(Beginning of Extracted entries)

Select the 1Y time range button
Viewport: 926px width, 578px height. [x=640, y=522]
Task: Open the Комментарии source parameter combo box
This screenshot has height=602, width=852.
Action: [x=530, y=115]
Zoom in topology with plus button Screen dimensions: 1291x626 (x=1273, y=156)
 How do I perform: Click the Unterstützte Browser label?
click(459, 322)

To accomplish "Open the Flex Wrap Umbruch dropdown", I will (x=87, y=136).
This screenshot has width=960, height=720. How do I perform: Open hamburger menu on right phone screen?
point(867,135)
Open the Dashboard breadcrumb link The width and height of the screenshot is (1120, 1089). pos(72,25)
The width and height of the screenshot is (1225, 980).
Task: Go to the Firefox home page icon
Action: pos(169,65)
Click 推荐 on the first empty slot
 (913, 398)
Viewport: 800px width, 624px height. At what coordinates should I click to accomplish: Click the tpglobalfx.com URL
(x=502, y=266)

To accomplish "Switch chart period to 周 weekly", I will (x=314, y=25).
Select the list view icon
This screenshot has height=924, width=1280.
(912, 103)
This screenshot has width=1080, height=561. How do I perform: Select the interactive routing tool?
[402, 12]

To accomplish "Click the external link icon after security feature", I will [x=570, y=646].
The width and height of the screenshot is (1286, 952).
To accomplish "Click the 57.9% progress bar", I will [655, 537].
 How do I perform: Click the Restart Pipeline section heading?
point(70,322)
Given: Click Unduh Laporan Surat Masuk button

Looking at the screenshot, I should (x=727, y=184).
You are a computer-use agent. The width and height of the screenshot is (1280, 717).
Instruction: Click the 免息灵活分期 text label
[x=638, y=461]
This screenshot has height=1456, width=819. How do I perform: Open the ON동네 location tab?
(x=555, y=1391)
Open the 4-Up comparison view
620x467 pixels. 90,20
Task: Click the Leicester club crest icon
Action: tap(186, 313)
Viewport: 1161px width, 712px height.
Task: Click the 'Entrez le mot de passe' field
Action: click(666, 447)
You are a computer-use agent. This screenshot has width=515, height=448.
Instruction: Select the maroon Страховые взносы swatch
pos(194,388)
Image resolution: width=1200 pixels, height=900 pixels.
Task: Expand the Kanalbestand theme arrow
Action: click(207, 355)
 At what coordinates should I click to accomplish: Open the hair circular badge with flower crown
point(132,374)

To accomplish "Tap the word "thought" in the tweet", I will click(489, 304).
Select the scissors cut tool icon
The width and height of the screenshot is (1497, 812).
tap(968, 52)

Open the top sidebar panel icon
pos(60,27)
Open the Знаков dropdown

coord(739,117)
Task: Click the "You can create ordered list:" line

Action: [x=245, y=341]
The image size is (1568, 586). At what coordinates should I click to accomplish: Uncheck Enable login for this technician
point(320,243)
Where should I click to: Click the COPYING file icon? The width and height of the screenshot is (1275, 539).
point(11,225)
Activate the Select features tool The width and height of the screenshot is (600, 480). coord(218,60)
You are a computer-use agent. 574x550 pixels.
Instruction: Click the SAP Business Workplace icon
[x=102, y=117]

(End of Extracted entries)

*Work to complete:* Reproduce exactly the lines above from the line with "This screenshot has height=924, width=1280." to the line with "You are a computer-use agent. 574x550 pixels.", including both, and add nothing.

*Exercise answer:*
This screenshot has height=924, width=1280.
(912, 103)
This screenshot has width=1080, height=561. How do I perform: Select the interactive routing tool?
[402, 12]

To accomplish "Click the external link icon after security feature", I will [x=570, y=646].
The width and height of the screenshot is (1286, 952).
To accomplish "Click the 57.9% progress bar", I will [655, 537].
 How do I perform: Click the Restart Pipeline section heading?
point(70,322)
Given: Click Unduh Laporan Surat Masuk button

Looking at the screenshot, I should (x=727, y=184).
You are a computer-use agent. The width and height of the screenshot is (1280, 717).
Instruction: Click the 免息灵活分期 text label
[x=638, y=461]
This screenshot has height=1456, width=819. How do I perform: Open the ON동네 location tab?
(x=555, y=1391)
Open the 4-Up comparison view
620x467 pixels. 90,20
Task: Click the Leicester club crest icon
Action: tap(186, 313)
Viewport: 1161px width, 712px height.
Task: Click the 'Entrez le mot de passe' field
Action: click(666, 447)
You are a computer-use agent. This screenshot has width=515, height=448.
Instruction: Select the maroon Страховые взносы swatch
pos(194,388)
Image resolution: width=1200 pixels, height=900 pixels.
Task: Expand the Kanalbestand theme arrow
Action: click(207, 355)
 At what coordinates should I click to accomplish: Open the hair circular badge with flower crown
point(132,374)

To accomplish "Tap the word "thought" in the tweet", I will click(489, 304).
Select the scissors cut tool icon
The width and height of the screenshot is (1497, 812).
tap(968, 52)

Open the top sidebar panel icon
pos(60,27)
Open the Знаков dropdown

coord(739,117)
Task: Click the "You can create ordered list:" line

Action: [x=245, y=341]
The image size is (1568, 586). At what coordinates should I click to accomplish: Uncheck Enable login for this technician
point(320,243)
Where should I click to: Click the COPYING file icon? The width and height of the screenshot is (1275, 539).
point(11,225)
Activate the Select features tool The width and height of the screenshot is (600, 480). coord(218,60)
You are a computer-use agent. 574x550 pixels.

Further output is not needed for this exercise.